Dalam kesempatan tersebut, hadir Dewan Pembina YTWU ustaz Abdul Somad (UAS). Kemudian ada juga akademisi dan filusuf politik Rocky Gerung. Kapolri pun mengaku bersyukur bisa terus menjalin silaturahmi dengan banyak orang dari lintas latar belakang.
“Dan tentunya seperti yang tadi disampaikan oleh Bang Rocky bahwa musuh satu terlalu banyak, teman 1.000 masih kurang. Jadi alhamdulillah hari ini kami mendapatkan sahabat-sahabat dan saudara baru,” ujarnya.
Kapolri juga menegaskan sikap Polri yang terbuka terhadap kritik. Dia mengatakan kritik merupakan bagian dari evaluasi yang harus terus dilakukan jajaran Polri.
“Kami sebagai Polisi tentunya banyak perlu diperbaiki, dikritisi, dan dievaluasi,” tukasnya.
Bahkan Listyo juga mengaku banyak tersenyum ketika menyaksikan sejumlah video di TikTok, khususnya yang berkaitan dengan kritikan masyarakat terhadap institusi yang tengah ia pimpin saat ini.
“Jadi kenapa tadi saya sampaikan kalau lihat TikTok saya tersenyum sendiri karena memang buat saya kritik dan evaluasi itu bagian dari memperbaiki diri dan memperbaiki institusi,” terangnya.
Dalam pertemuan ini, Jenderal Sigit disuguhi sajian makan khas Melayu di ruang makan asrama pesantren. Jenderal Sigit juga menyerahkan santunan kepada lima perwakilan anak yatim. Adapun santunan itu berjumlah 200 paket. Isinya adalah tas sekolah, buku tulis, pensil, pulpen, rautan, kotak pensil, penggaris, penghapus, dan pensil warna.

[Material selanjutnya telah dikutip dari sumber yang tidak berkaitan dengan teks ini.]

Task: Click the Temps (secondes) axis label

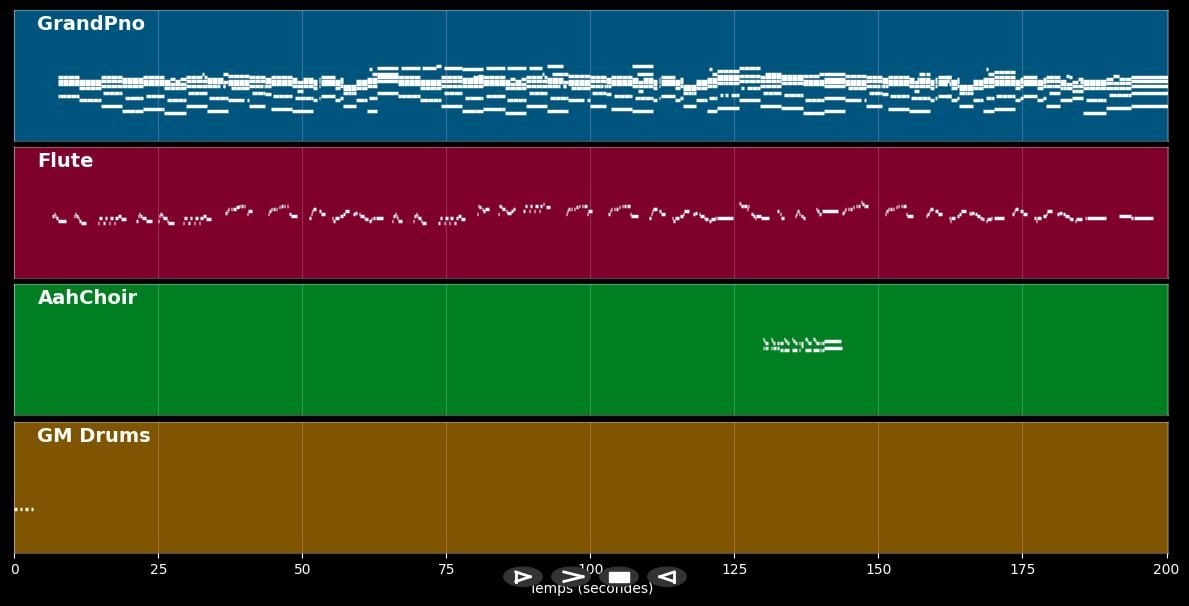Action: click(x=592, y=590)
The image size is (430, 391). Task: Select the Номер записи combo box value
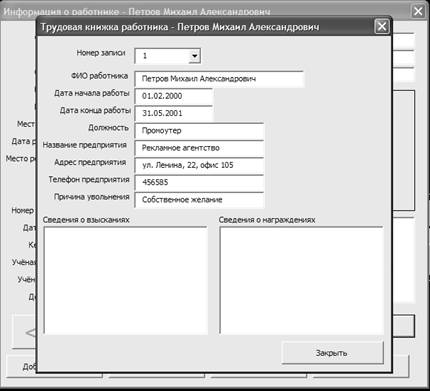pos(162,56)
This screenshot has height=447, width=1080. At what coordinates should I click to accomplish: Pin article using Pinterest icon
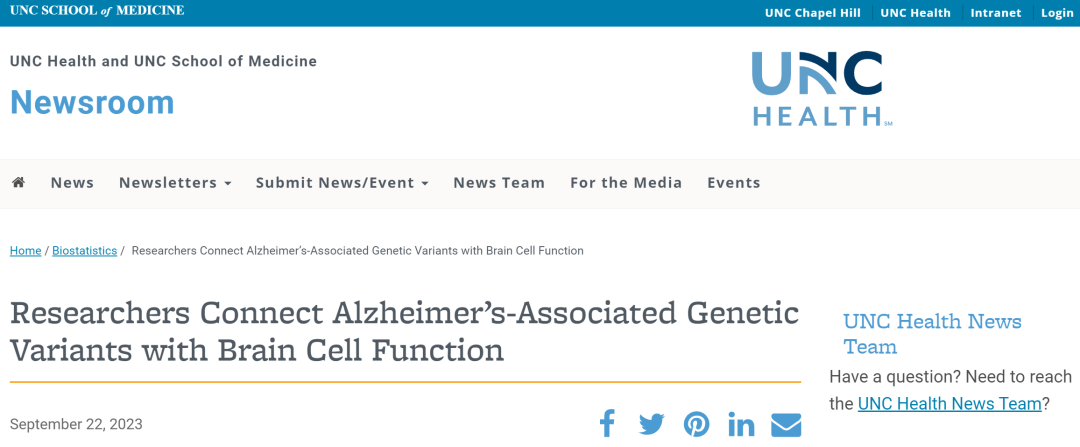point(696,424)
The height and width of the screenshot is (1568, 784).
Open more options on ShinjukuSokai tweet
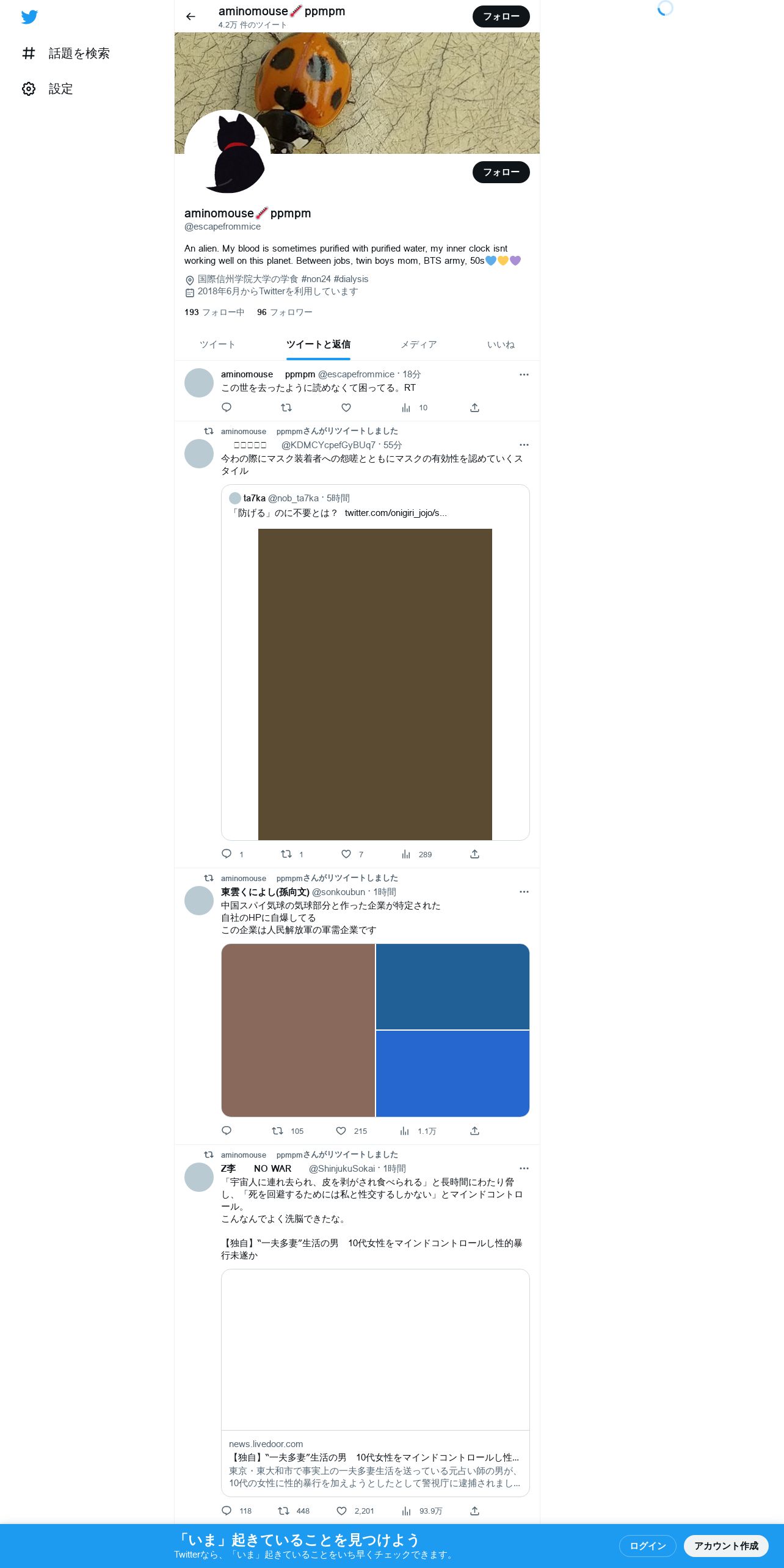[x=524, y=1168]
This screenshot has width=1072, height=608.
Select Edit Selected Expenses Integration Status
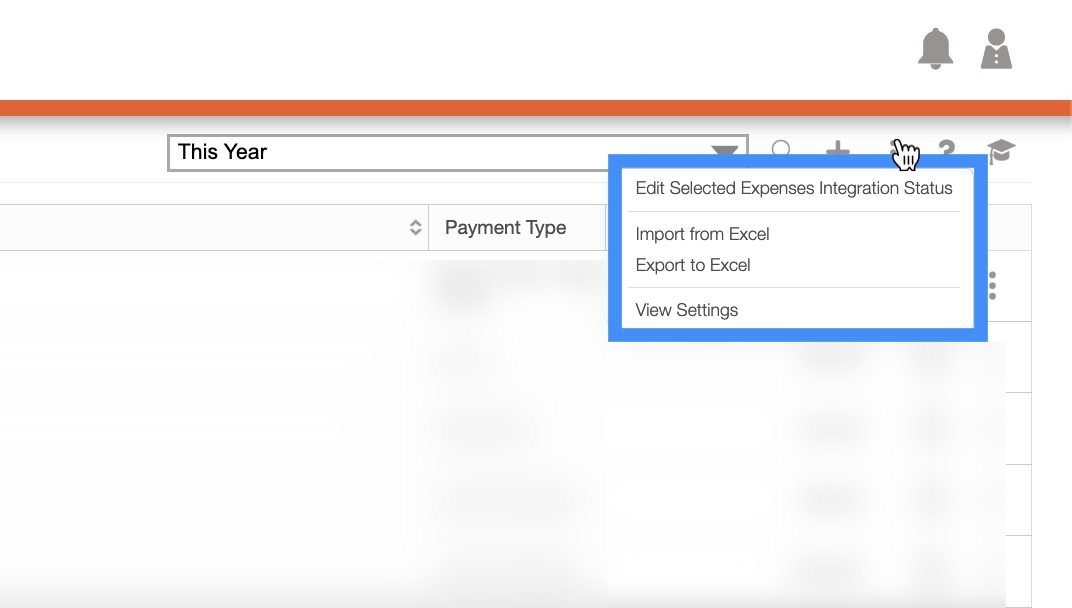(x=794, y=188)
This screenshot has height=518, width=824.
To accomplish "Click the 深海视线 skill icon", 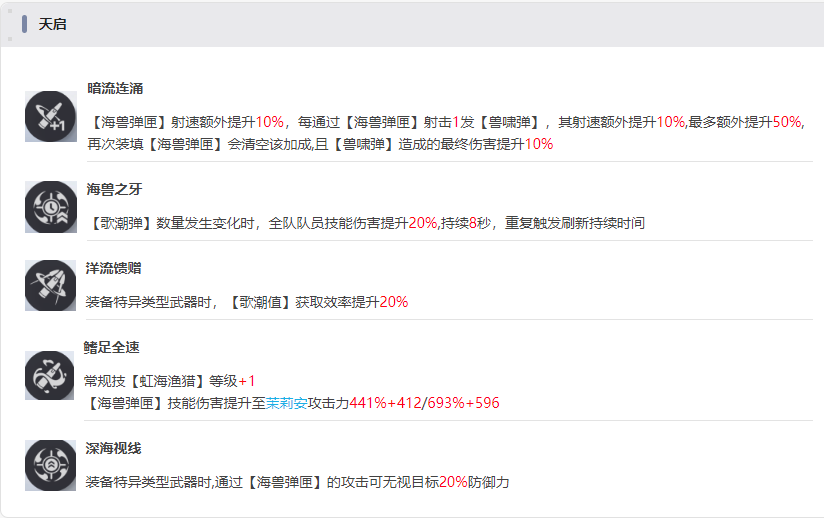I will 50,465.
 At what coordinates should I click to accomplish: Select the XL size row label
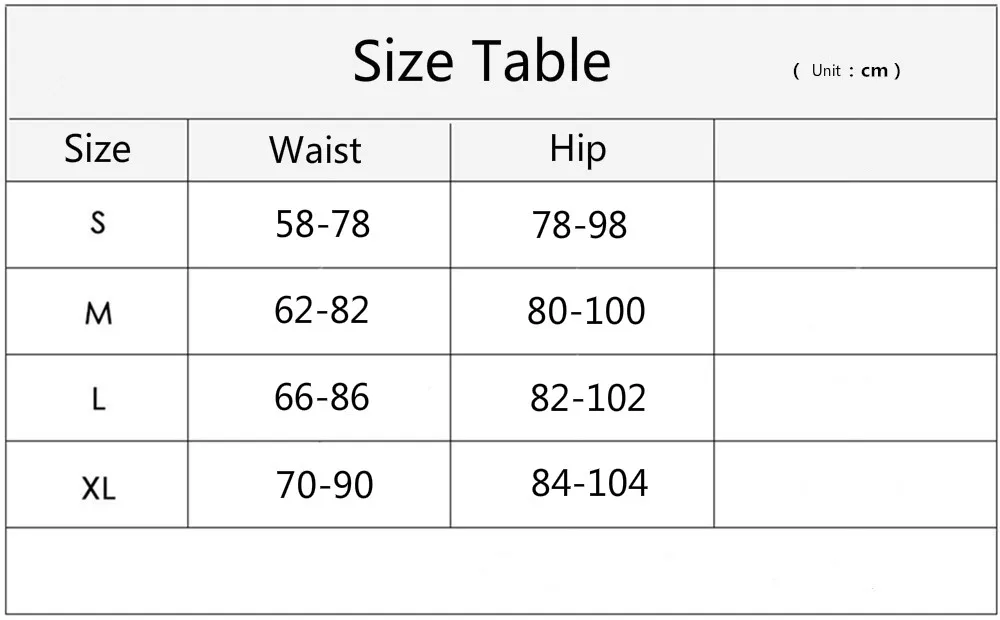pyautogui.click(x=99, y=488)
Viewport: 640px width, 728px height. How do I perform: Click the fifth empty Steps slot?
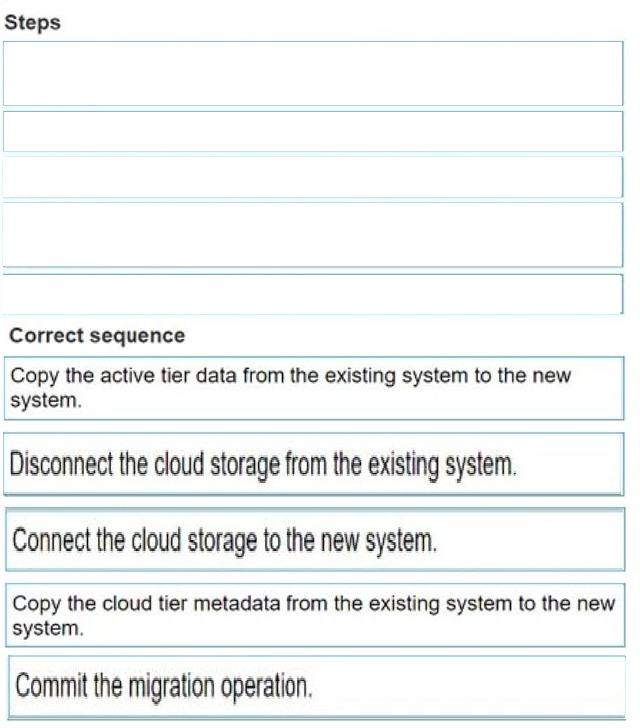(313, 294)
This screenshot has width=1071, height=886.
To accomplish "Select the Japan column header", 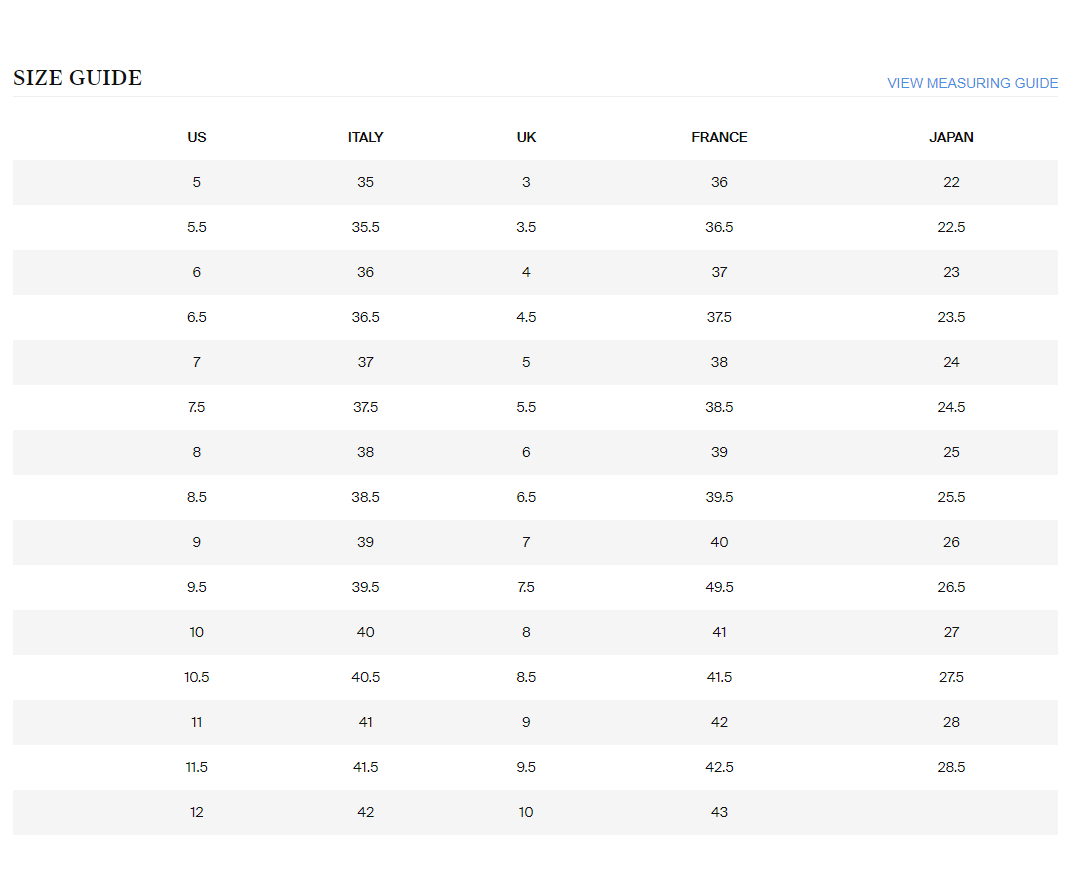I will [951, 137].
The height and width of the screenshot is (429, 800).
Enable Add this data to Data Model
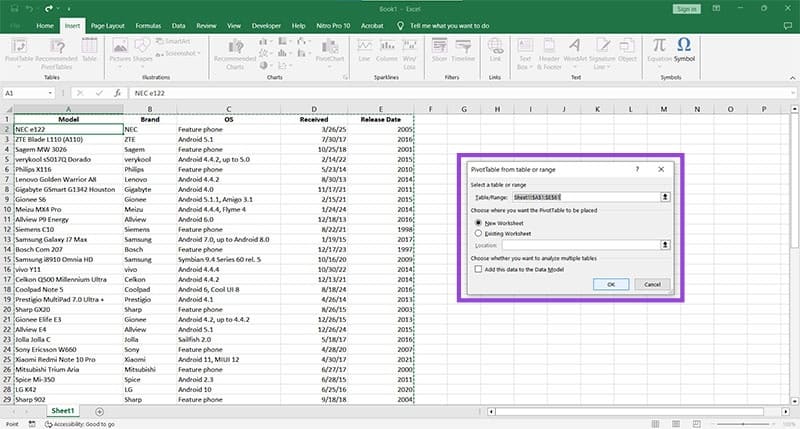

Mereka yang menerima bantuan adalah santri yang belajar di Pesantren Nurul Azhar dan masyarakat yang tinggal di sekitar Pesantren Nurul Azhar. Selain anak yatim, ada juga yang merupakan anak dari keluarga miskin dan membutuhkan bantuan biaya pendidikan.
Terakhir, Kapolri pun menyampaikan ucapan terima kasih atas antusias dan suksesnya acara tersebut. Ia berharap silaturrahmi semacam ini tidak lekang oleh waktu, namun terus dapat dirajut di kemudian hari sebagai komitmen kebangsaan secara kolektif menjaga keamanan dan ketertiban masyarakat.
“Terima kasih atas pertemuan sore hari ini. Mudah-mudahan ini menjadi pertemuan yang terus akan melekatkan kita semua, melekatkan hati kita untuk terus bisa bersama-sama bekerja, melakukan yang terbaik untuk negeri kita tercinta ini,” pungkasnya.
Turut mendampingi Jenderal Sigit, Irwasum Polri Komjen Dedi Prasetyo, As SDM Kapolri Irjen Anwar, Kadivpropam Polri Irjen Abdul Karim, Kadivhumas Polri Irjen Sandi Nugroho, Kakorlantas Polri Irjen Agus Suryonugroho, dan juga Kapolda Riau Irjen Hery Heryawan.